November 6, 2012 by Scott Bomboy


The United States Supreme Court has directly decided one presidential election, and a justice indirectly decided a second. So how would the 2012 contest wind up in front of the justices?

It seems like Ohio could be new Florida, in some scenarios.

The Ohio State University Moritz School Of Law and the Brennan Center for Justice at the New York University Of Law have done extensive research of the election and recount process.

And they say there are clear paths for most swing state results to be appealed to the high court, if creative legal minds can navigate the process.

Presidential elections can be especially contentious. The 2000 contest between George W. Bush and Al Gore was decided by the Supreme Court after an electoral dispute in Florida.

The case of Bush v. Gore reinforced the ability of state legislatures to determine their own electors by passing laws and regulating recount standards.
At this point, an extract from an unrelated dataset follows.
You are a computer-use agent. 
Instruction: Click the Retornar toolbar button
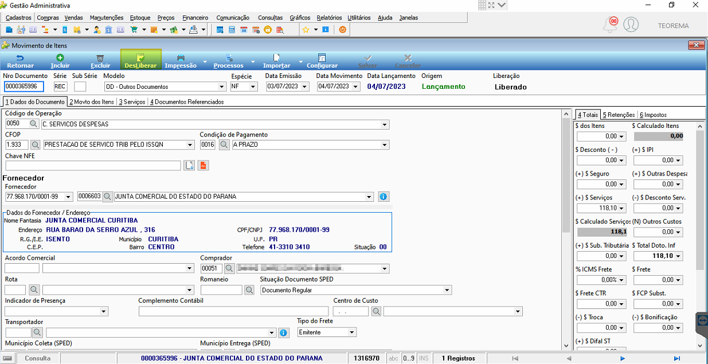[x=20, y=61]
That decision is still being debated today.

And in the aftermath of the 1876 election, it was Supreme Court justice Joseph P. Bradley, as the swing vote on a 15-person election commission, who awarded the presidency to Rutherford B. Hayes, even though Samuel Tilden had more popular votes.

If the race between Barack Obama and Mitt Romney is as close as the polls indicate, expect the high potential of an election recount somewhere. And any recount could involve the high court, as we learned in 2000.

There were reports last week that the Democrats and Republicans have already positioned lawyers in the election’s key swing states to start the recount process, and to handle any appeals about provisional and absentee ballots.

What’s unknown is the possible arguments that legal minds could make to advance the appeals process, in a very close election.

The Brennan Center looked at 10 swing states. It says four states, Colorado, Florida, Ohio and Pennsylvania, trigger automatic recounts when the margin of victory is less than a specified percentage of the total vote. The other swing states allow candidates to ask for a recount if the final vote difference is under 0.5 percent.

Given that the final consensus national poll put President Obama ahead of Romney by just 0.7 percent in the popular vote, the possibility of multiple recounts has to be considered.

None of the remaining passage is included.